Justice Ruth Bader Ginsburg will lie in repose at the Supreme Court and lie in state at the Capitol this week, providing the public an opportunity to pay their respects to the trailblazing judge.

The casket will arrive in front of the court just before 9:30 a.m. Wednesday, the court said in a statement. Ginsburg’s family, close friends and members of the court will participate in a private ceremony in the court’s Great Hall at 9:30 a.m.

Ginsburg will then lie in repose under the portico at the top of the front steps of the Supreme Court building to allow for public viewing outdoors.

“The public is invited to pay respects in front of the Building from approximately 11 a.m. until 10 p.m. on Wednesday, September 23, and from 9 a.m. until 10 p.m. on Thursday, September 24,” the court said in its statement.

Ginsburg’s former law clerks will serve as honorary pallbearers and will line the front steps as the casket arrives. Supreme Court police officers will serve as pallbearers.

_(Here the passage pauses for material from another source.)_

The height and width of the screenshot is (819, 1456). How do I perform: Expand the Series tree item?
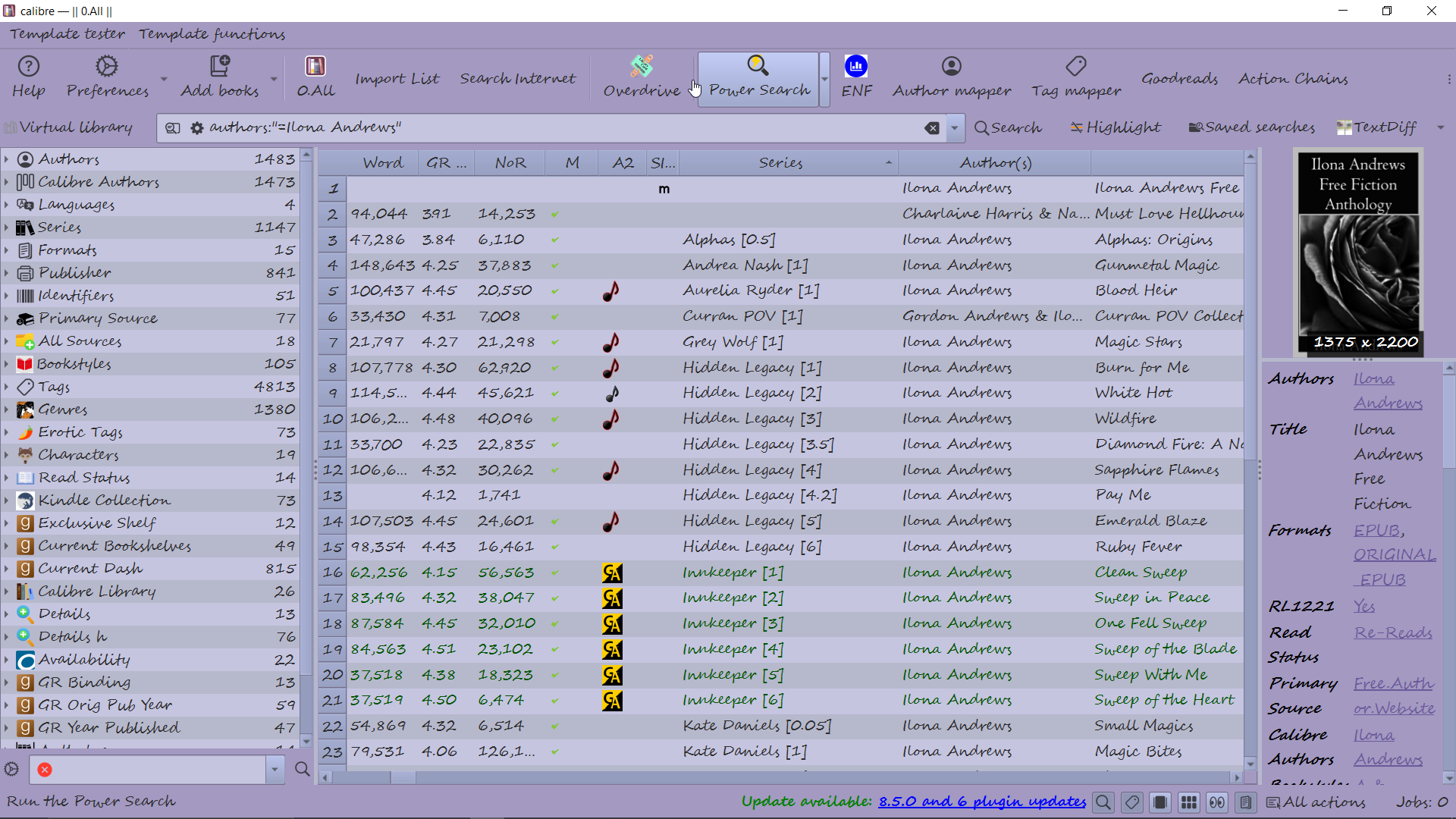(7, 228)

“The justices will remain inside the Great Hall where the casket will be placed on the Lincoln Catafalque, which has been loaned to the Court by the U.S. Congress for the ceremony,” the statement said. “A 2016 portrait of Justice Ginsburg by Constance P. Beaty will be on display in the Great Hall.”

On Friday morning, a formal ceremony for invited guests will be held at the Capitol honoring Ginsburg. Her casket will lie atop the Lincoln Catafalque, the same platform built and used during the funeral of Abraham Lincoln after the 16th president was assassinated in 1865, in Statuary Hall, according to a statement from Speaker Nancy Pelosi.

Large crowds gathered outside the Supreme Court building Friday night after the news of Ginsburg’s death broke, and thousands flooded the court again on Saturday night for a vigil featuring speeches from Democratic Sens. Kirsten Gillibrand of New York and Elizabeth Warren of Massachusetts.

If those crowds are any indication, long lines are likely to form as the public heads to Capitol Hill this week to pay their respects to Ginsburg in person during the three days of public viewing at the court and the Capitol.

Thirty-four people have lain in state or honor at the Capitol since 1852, according to the Congressional Research Service. Ginsburg will be the first woman to lie in state, a distinction reserved for government officials. Civil rights icon Rosa Parks lay in honor at the Capitol in 2005, a distinction reserved for a select few private citizens.

Most recently, Georgia Rep. and civil rights leader John Lewis lay in state in the Capitol Rotunda after he died in July. Rep. Elijah E. Cummings lay in state in Statuary Hall last year. Using the Rotunda for such an honor requires approval from both House and Senate leaders. Pelosi did not need cooperation from Senate Majority Leader Mitch McConnell to utilize Statuary Hall.

The only other Supreme Court justice to lie in state was William Howard Taft, who served as chief justice after his term as president.

The Capitol has been closed to nearly all visitors since March due to the coronavirus pandemic, and details of the public’s access to Ginsburg at the Capitol, including public health guidance, have not yet been released. The public viewing of Lewis’ flag-draped casket was held outdoors in July. That was a departure from tradition but aligned with public health guidance, which says outdoor gatherings are safer than those in enclosed spaces.

The memorials for Ginsburg have put some congressional business on hold, including the Joint Congressional Committee on Inaugural Ceremonies and the Architect of the Capitol’s traditional First Nail Ceremony, scheduled for Wednesday. The First Nail Ceremony marks the official launch of construction on the inaugural platform and is attended by leaders of both chambers. It was postponed “out of respect for the passing of Ruth Bader Ginsburg.”

Ginsburg, 87, died Friday after a long illness with pancreatic cancer. She will be buried Tuesday, Sept. 29, after Yom Kippur, the most solemn day in the Jewish calendar. She will be laid to rest at Arlington National Cemetery alongside her husband of 56 years, Marty Ginsburg, who died in 2010. Members of the court, family and close friends will attend.

The vacancy on the court left by her death has set up a battle over the nomination and confirmation of a new justice. Democrats say that the GOP-led Senate should wait until after the November election to vote on a nominee.

President Donald Trump said Monday that he plans to name a replacement for Ginsburg Friday or Saturday.

“We should wait until the services are over,” he said.